Özel criticised CHP leader Kemal Kılıçdaroğlu and his team for failing to take “political responsibility for the defeat” following the recent presidential and parliamentary elections, where CHP again came off second best despite President Recep Tayyip Erdoğan’s popularity being at its lowest since coming to power two decades ago.

“The great hope and belief in a change (of government) in Turkiye before the election quickly turned to deep disappointment (with the electoral defeat). Contrary to social demands and needs, our party’s management did not seriously investigate the reasons for the defeat and draw a new road map. They made different excuses for the result and didn’t take political responsibility for the defeat,” Özel said.

The Manisa MP, who is well known for standing up for miners and workers’ rights, accused Kılıçdaroğlu and his team of being more preoccupied with preserving their hold on the party instead of focussing on repairing the fractures appearing at grassroots level among disillusioned CHP supporters and voters following the twin election defeat.

“They focused on maintaining power within the party. Having lost their sense of trust, our voters were dragged into an emotional rupture so intense that they abandoned our party and even politics. The party management chose to ignore this rupture rather than detecting this situation and taking steps to repair it,” Özel stated.

“I am announcing my candidacy for the CHP leadership, not to gain power within the party, but to make the CHP, Atatürk’s party, the ruling party”
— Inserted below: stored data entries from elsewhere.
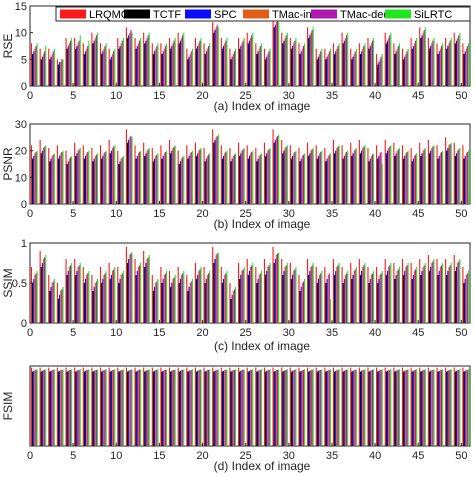 The width and height of the screenshot is (474, 477). I want to click on x-tick-label: 5, so click(73, 96).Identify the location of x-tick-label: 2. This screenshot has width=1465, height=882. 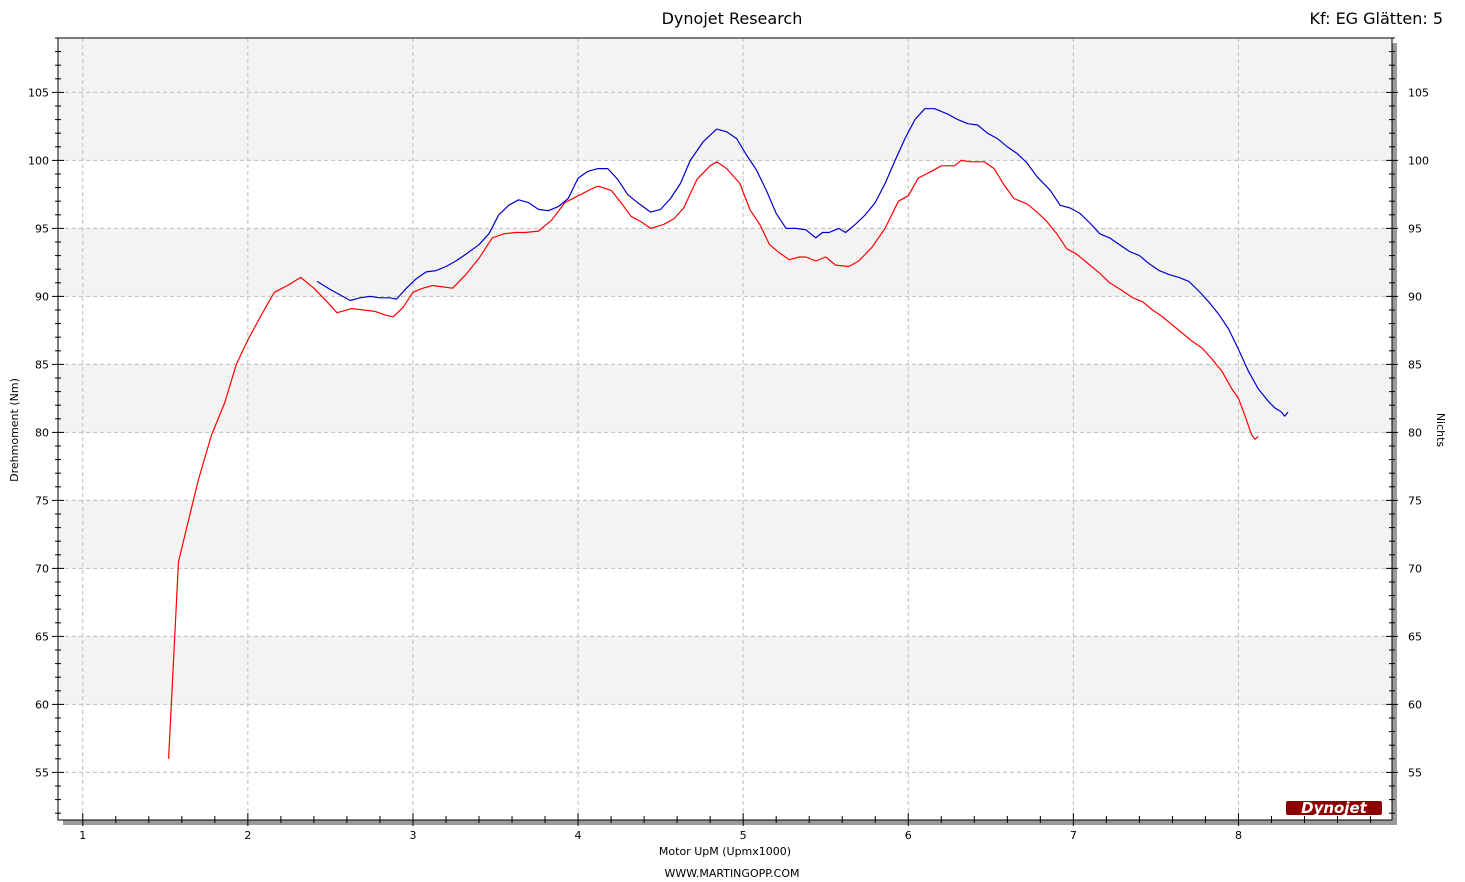
(248, 836).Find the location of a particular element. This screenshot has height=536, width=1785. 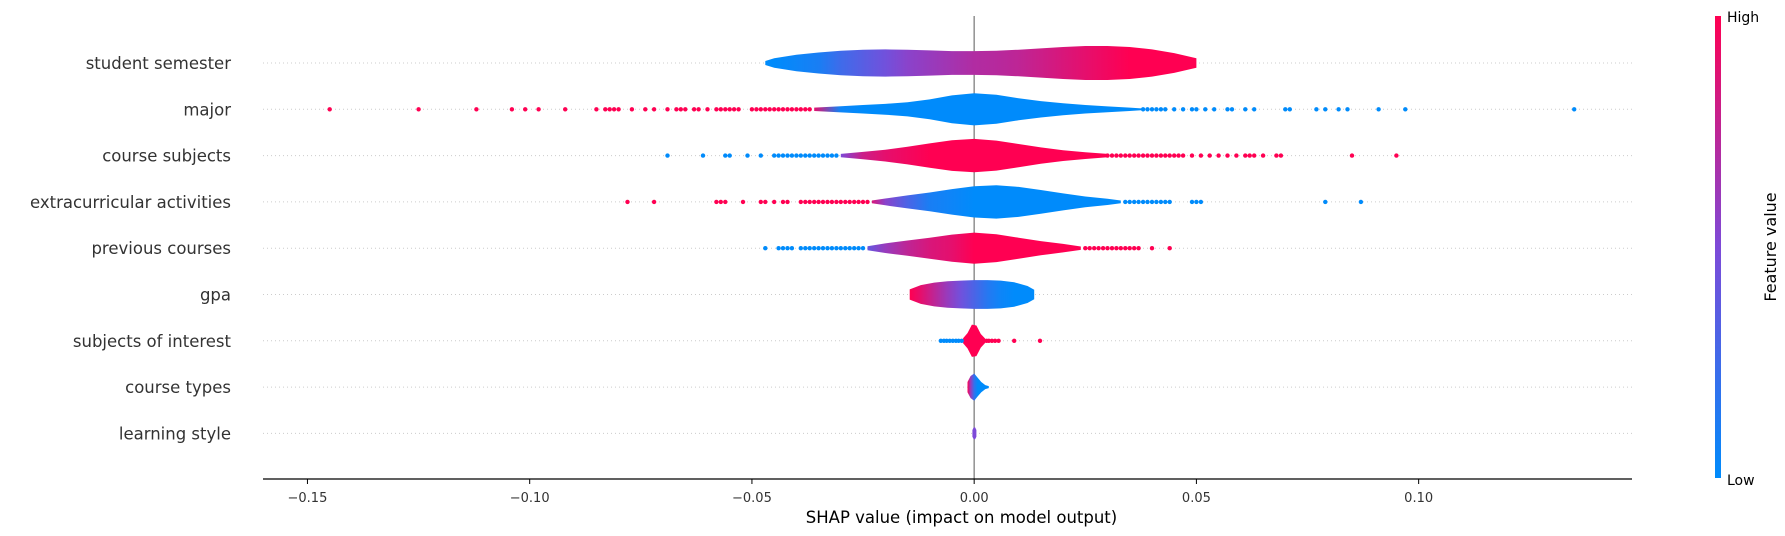

colorbar-low-label: Low is located at coordinates (1741, 481).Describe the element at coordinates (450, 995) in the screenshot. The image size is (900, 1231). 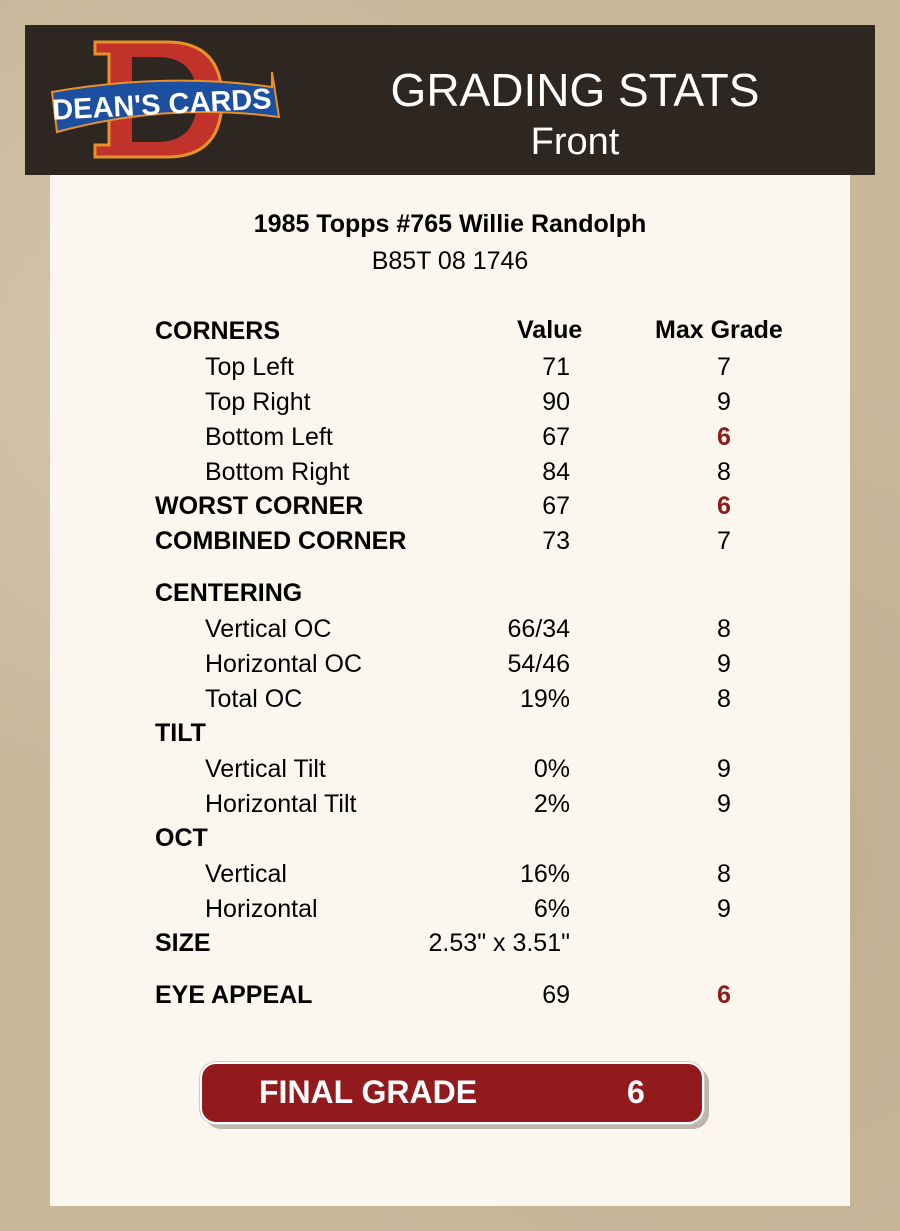
I see `stat-row: EYE APPEAL 69 6` at that location.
Talking at the party’s headquarters in the capital Ankara, Özel also slammed Kılıçdaroğlu’s decision to allow minor parties, including former senior members of Erdoğan’s Justice and Development Party (AKP) to stand on a CHP ticket at the May General Elections. As a result, politicians from these minor parties were allocated 39 of the 169 seats CHP won in Parliament at the expense of CHP candidates, without adding anything significant to the CHP vote share, which was up 2.69% from the 2018 General Election.

Özel was searing in his criticism: “The fact that our party gave 39 MPs to other parties left unforgettable damage in the history of our party. This process was carried out without internal party control. Even the elected boards were not informed. A management style that does not take responsibility is unacceptable.”
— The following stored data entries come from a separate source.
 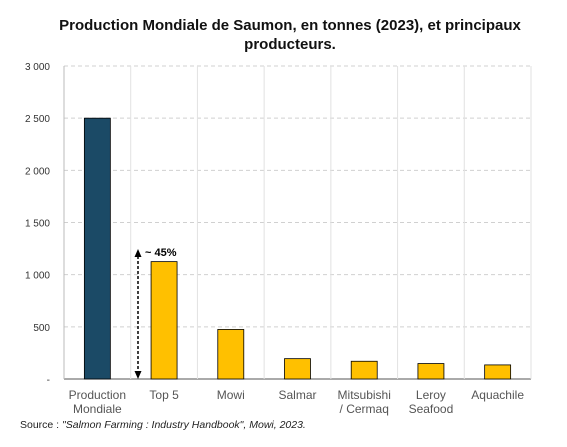 I want to click on annotation-arrowhead-bottom, so click(x=138, y=375).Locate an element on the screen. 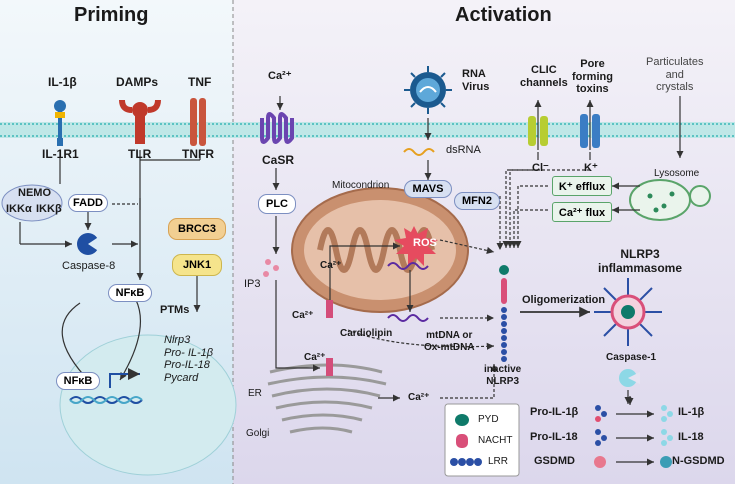 Image resolution: width=735 pixels, height=484 pixels. legend-nacht: NACHT is located at coordinates (496, 440).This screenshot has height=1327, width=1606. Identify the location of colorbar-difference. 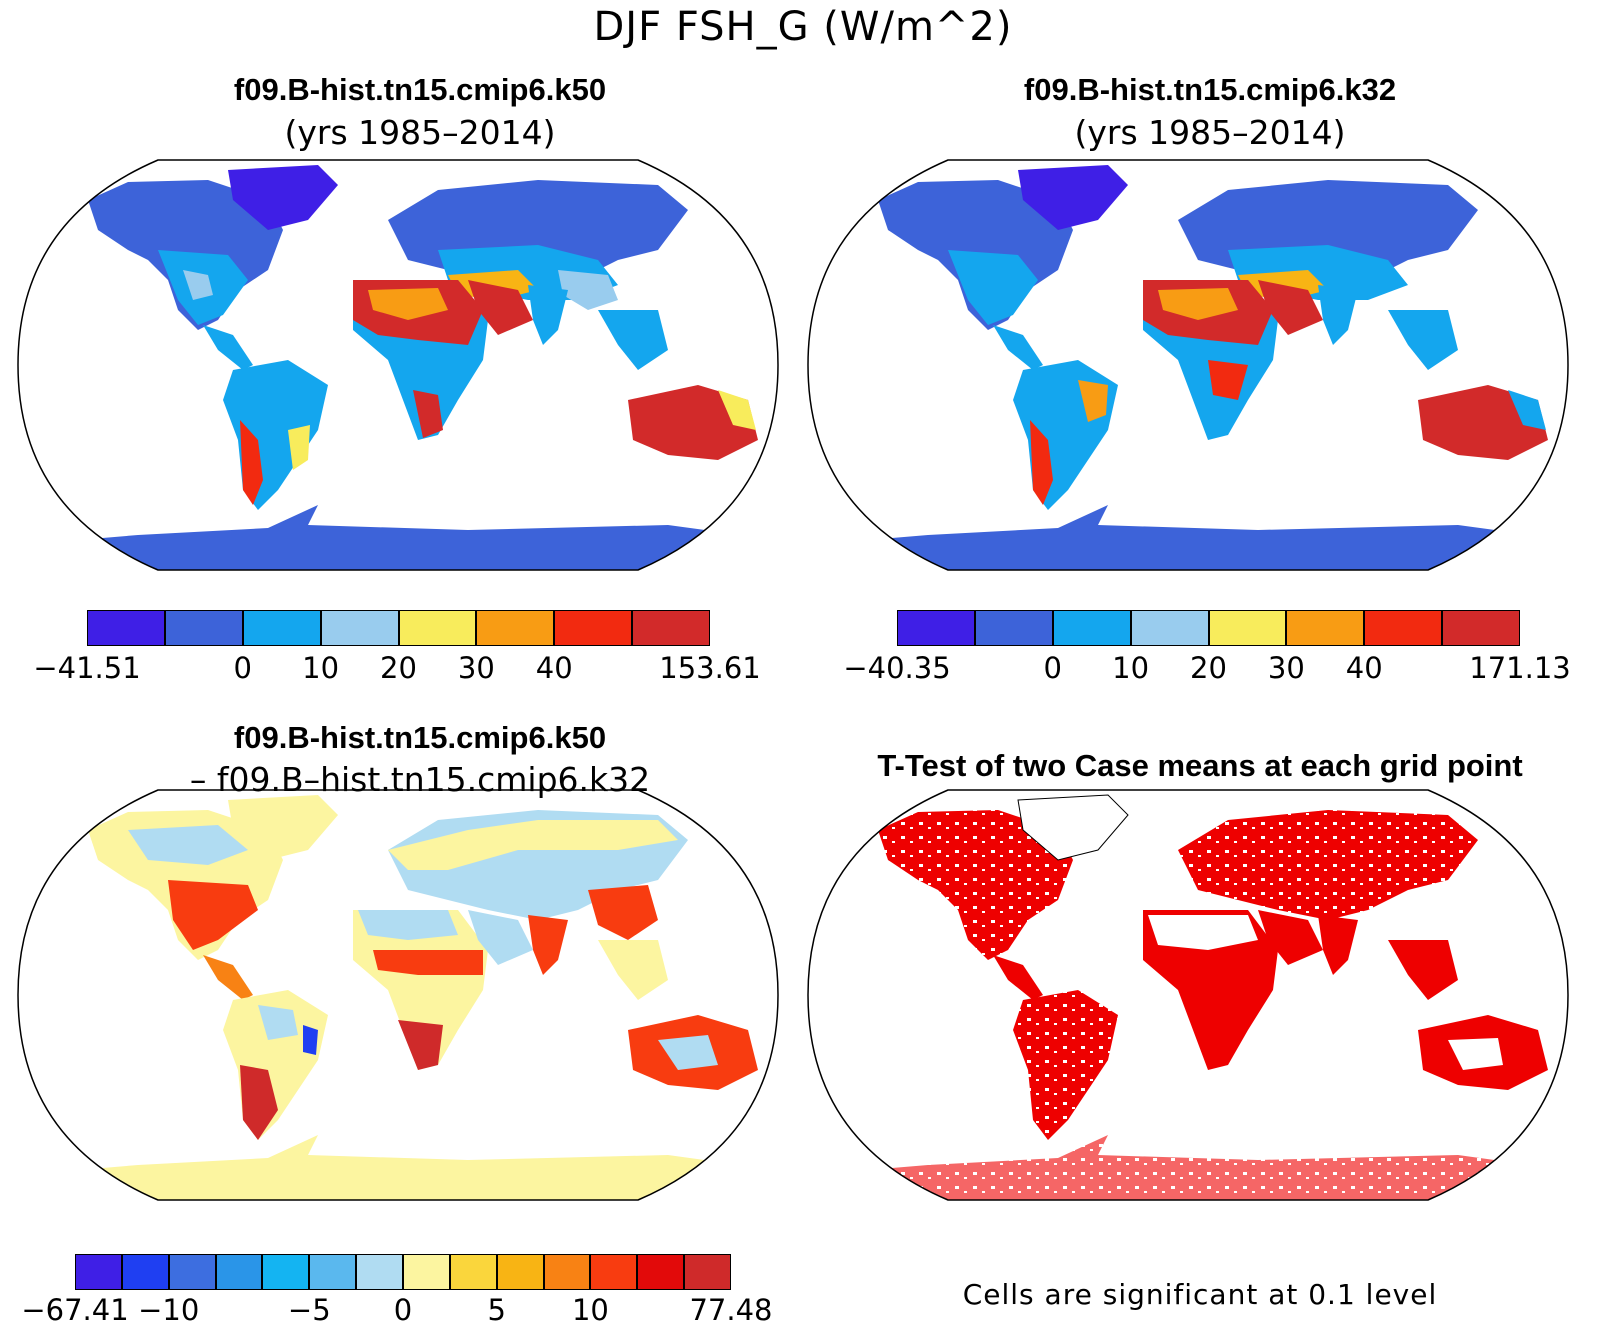
(403, 1272).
Explaining why he was throwing his hat into the leadership ring, Özel, who is a pharmacist by profession and has been an MP since 2011, said:

“I am announcing my candidacy for the CHP leadership, not to gain power within the party, but to make the CHP, Atatürk’s party, the ruling party.”
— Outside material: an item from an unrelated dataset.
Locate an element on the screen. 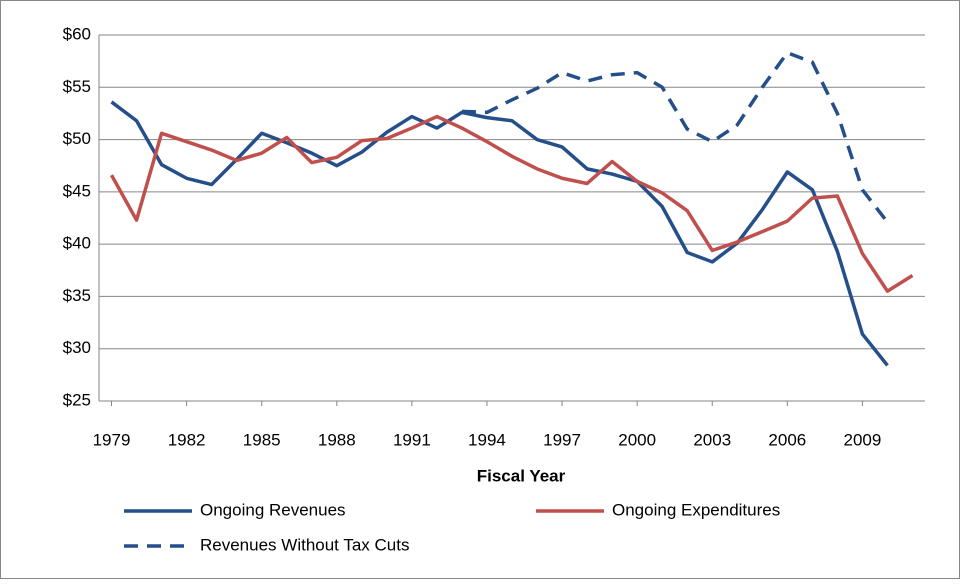 This screenshot has width=960, height=584. x-tick-label: 1991 is located at coordinates (412, 440).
“We cannot enter the hundredth year of the [Turkish] Republic with the greatest despair in our history; we cannot allow this, I will not allow this, I won’t [permit] it, together we will not allow it,” the leadership contender stated.

“Because if CHP changes, Türkiye changes. This country is ours; this invitation is ours; this longing is ours,” he added.

According to local media reports, 43 CHP deputies attended Özel’s press conference. Soon after the event concluded, Istanbul Mayor Ekrem İmamoğlu tweeted favourably about the candidacy announcement:

“Turkey will change if the CHP changes. I wish @eczozgurozel and his friends all the best in their new journey – one that will finally change Turkey.”

The CHP leadership contest is expected to take place at the CHP general congress later this year. It is not clear if Kılıçdaroğlu will stand. The CHP leader is no longer an MP after standing as a presidential candidate, with Turkish election ruling him out of parliamentary elections.

On Friday, another CHP member, philosophy professor Örsan Öymen, also announced his candidacy for the CHP leadership. He is the nephew of Altan Öymen, who was CHP leader between 1999-2000, and the son of the late journalist Mustafa Örsan Öymen.

Prof. Öymen currently lectures at Işık University in Istanbul. He said he was standing to challenge the party, which “is stuck between the status quoists” represented by the current management and the “fake reformists.”